最初に抑えるべきポイントは、ヨウ素131の量だ。もし、原子炉からの「フレッシュな」放射能漏れだとしたら、またもやこの恐ろしい放射能物質が出てくるはずだからだ。どうも近隣の自治体の中には、今回の異常上昇を受けてヨウ素剤を村民に緊急配布したところもあるらしい。しかし、福島県の測定が信じられない、という場合はともかくとして、今回のデータではヨウ素131はNDになっている。つまり、原子炉からの漏れではないと思われる。

とすると、3月以降に降ったセシウムが、再び舞い上がって降り注いでいる可能性の方が高い。今や周知のことだが、セシウム137の半減期は30年だ。1年弱しか経過していない今、相当量が福島の大地に(福島だけじゃないが)残っている。今回の放射性セシウムの大気降下物中における量が急増したのは、なにかの理由で地上のセシウムが大気中に再循環したのが原因だろう。

お正月になって急に増えること...焚き火?どんど焼きとか、この季節の行事には火を燃やすものが多い。また、年末年始になるとゴミ収集が途絶えるから、庭で焚き火をやる人が増えるのも確か。別の原因として、福島で雪か雨でも降ったかなと思ったが、どうやら快晴だったらしく、この方面は考察から除外してよいだろう。もう一つは、強風による砂の巻き上げ。これはKEKの野尻先生の説だ。最近、かなり強い風が福島では吹いたという。

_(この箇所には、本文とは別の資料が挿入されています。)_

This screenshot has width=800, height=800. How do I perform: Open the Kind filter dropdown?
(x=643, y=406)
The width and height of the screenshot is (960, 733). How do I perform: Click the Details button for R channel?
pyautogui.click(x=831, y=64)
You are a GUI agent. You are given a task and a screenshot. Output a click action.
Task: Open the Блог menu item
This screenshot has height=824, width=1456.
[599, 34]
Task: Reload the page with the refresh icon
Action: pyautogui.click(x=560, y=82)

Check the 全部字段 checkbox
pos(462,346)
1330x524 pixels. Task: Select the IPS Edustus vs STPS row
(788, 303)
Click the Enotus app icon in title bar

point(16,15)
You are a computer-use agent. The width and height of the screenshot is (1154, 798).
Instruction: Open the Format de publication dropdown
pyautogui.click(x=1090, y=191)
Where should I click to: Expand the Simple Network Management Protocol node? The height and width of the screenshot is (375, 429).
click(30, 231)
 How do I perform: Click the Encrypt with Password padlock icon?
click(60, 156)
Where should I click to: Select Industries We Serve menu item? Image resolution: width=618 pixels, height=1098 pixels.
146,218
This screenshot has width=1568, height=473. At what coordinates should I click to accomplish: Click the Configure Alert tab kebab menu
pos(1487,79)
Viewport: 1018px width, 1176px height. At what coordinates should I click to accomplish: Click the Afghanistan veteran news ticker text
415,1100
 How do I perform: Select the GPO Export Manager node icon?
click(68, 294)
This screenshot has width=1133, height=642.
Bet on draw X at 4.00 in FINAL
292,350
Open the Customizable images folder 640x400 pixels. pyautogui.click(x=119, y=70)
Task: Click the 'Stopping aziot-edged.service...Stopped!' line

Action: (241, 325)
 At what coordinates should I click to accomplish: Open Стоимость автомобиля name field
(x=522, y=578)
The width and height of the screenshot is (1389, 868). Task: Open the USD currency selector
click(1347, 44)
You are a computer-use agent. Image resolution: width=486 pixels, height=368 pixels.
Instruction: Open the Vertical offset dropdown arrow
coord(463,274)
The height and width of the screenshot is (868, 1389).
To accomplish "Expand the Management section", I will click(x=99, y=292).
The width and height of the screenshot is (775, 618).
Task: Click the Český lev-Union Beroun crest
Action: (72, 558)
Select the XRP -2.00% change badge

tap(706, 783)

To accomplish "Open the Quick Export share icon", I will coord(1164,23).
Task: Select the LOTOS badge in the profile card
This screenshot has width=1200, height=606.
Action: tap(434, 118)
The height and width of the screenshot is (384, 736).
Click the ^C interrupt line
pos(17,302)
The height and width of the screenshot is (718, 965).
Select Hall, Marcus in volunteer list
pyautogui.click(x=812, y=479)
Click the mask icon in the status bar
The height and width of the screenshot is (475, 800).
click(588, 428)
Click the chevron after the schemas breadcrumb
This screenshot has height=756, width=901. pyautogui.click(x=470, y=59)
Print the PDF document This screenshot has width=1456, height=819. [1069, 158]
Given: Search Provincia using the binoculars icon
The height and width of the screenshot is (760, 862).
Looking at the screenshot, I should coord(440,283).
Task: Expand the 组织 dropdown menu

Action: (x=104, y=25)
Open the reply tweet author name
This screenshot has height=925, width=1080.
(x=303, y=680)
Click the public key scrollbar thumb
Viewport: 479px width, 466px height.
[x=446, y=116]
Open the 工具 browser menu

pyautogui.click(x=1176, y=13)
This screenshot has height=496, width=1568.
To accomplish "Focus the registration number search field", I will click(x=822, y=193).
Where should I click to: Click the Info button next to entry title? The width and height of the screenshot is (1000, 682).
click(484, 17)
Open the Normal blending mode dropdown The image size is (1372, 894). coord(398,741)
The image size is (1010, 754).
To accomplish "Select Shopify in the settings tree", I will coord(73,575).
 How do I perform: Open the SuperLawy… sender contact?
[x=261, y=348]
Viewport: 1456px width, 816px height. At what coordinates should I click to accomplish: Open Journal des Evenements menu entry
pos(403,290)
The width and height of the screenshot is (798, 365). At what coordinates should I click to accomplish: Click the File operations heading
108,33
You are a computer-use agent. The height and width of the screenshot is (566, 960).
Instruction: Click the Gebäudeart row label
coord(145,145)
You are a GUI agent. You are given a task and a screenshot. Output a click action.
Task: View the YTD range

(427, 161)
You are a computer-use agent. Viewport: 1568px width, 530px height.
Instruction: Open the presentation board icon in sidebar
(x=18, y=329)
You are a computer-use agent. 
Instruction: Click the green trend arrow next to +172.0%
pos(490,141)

とにかく、空気中のセシウム濃度が上がったのは確かだから、福島周辺の人々は吸い込まないように注意した方がよいだろう。ちなみに、東京のデータを見てみたが、福島のような異常は見られなかった。福島周辺だけの局地的な現象だと思いたいが、果たしてどうか?

ちなみに、マスメディアはこの異常上昇についてまったく報道していない。福島県庁も、データをポンとネットに公開しているだけで、なんの警告も解釈も発表していない。素人の対応と非難されても仕方ないだろう。測定してネットにデータをアップしている本人が、その意味がまったくわからずにやっているのでは?福島県は、科学者を(少なくとも一人)臨時雇いして、測定データの活用についてアドバイスを求めていくべきだろう。

更に言うと、文科省のホームページは多分お正月休みで更新はお休み。(東電は、文科省にリンクを貼って横流し。自分のデータは公開せず?)ハッキリいって「役立たず」。(過去のデータは参考になったので、そこは評価しておこう。)